Los Ángeles, ca
El líder de Nirvana a los 27 años escribió con sangre su nombre en la historia del rock.
Cronista de la desilusión, pionero del grunge, inconforme inquebrantable, hijo de la disfuncionalidad familiar y último gran rockstar del Siglo XX, Kurt Cobain prefirió escribir con sangre sus últimos días -como bien lo sentenciara otro rebelde de la música, Neil Young- “es mejor arder que apagarse lentamente” y hace 20 años, la mañana del 5 de abril de 1994, terminó con su existencia física a punta de plomo con una escopeta tras fugarse a su casa en Seattle.
Parafraseando la clásica canción de Pink Floyd, Cobain se encontraba anímicamente “cómodamente insensible” (Comfortably Numb), el peor de los momentos para un ser atormentado por todo y por todos.
Así que recurrió a jalar del gatillo y terminar de una vez por todas con una vida que, sin duda, no lo satisfacía, ni aún con la presencia de su pequeña hija Frances Bean, entonces de un año y ocho meses de vida.
Él se forjó una carrera y también se encargó de destruirla, al dejar huérfana a su banda Nirvana.
Tras la noticia de su deceso, tres días después al ser encontrado su cuerpo con una carta de despedida el 8 de abril, la Generación X perdía a su juglar y gran ídolo musical, que escribió con sangre su nombre en la historia del rock.
Aunque a final de cuentas para algunos sicólogos, el suicida no se quita la vida, sino busca otra vida.
“Paz, amor y empatía”, puso antes de su firma. Y a continuación se despidió de su mujer y su hija: “Frances y Courtney, estaré en su altar. Por favor, Courtney, sigue adelante. Por Frances, por su vida, que será mucho más feliz sin mí. ¡Las quiero! ¡Las quiero!”, escribió Cobain para luego detonar contra su cabeza el arma de fuego.
En el Lado B de In Utero, su tercer y último disco en estudio, sin saberlo escribiría lo que podría ser su sentencia de muerte o un aviso de un inminente viaje al “más allá”, en el tema I Hate Myself And Want To Die (Me odio y quiero morir).

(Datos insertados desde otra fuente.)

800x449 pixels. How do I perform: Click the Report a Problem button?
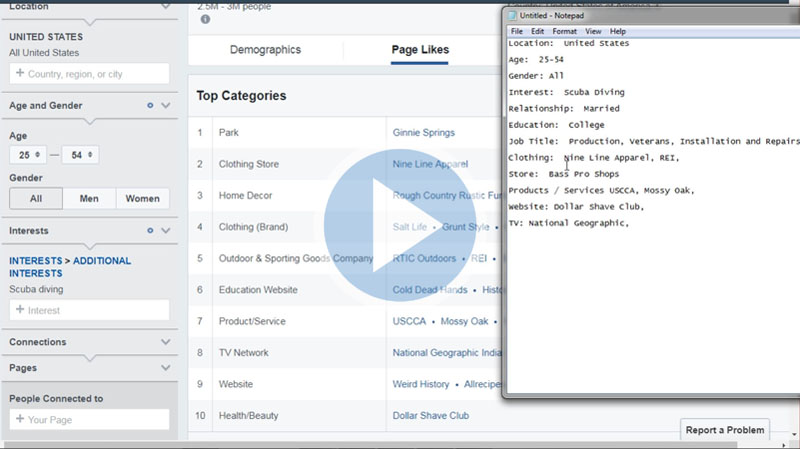725,430
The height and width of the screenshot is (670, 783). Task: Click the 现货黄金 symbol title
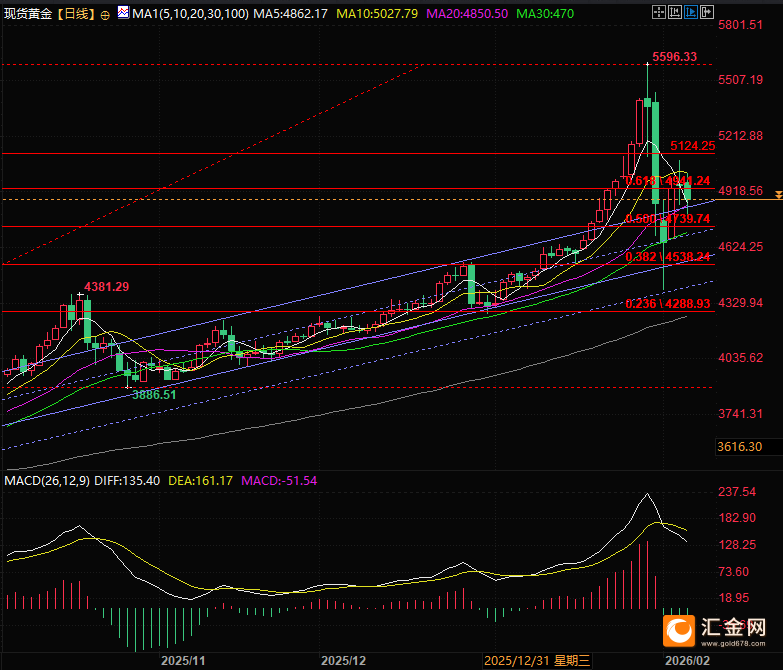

De su muerte su ha culpado a su inefable viuda, Courtney Love, a las drogas y hasta al mismo éxito de Nirvana a raíz de su emblemático segundo álbum, Nevermind (1991), al cual, por cierto, la disquera de David Geffen invirtió 135 mil dólares en la producción con una expectativa de ventas de tan sólo 250 mil copias y a la fecha ya supera las 30 millones de unidades a escala global.
La muerte del rubio iconoclasta y nihilista dejaba muda a toda una generación que en él vio a una suerte de Mesías musical que ingresó vía fast track al fatídico club de los 27 donde ya lo esperaban Brian Jones, Jimi Hendrix, Janis Joplin y Jim Morrison.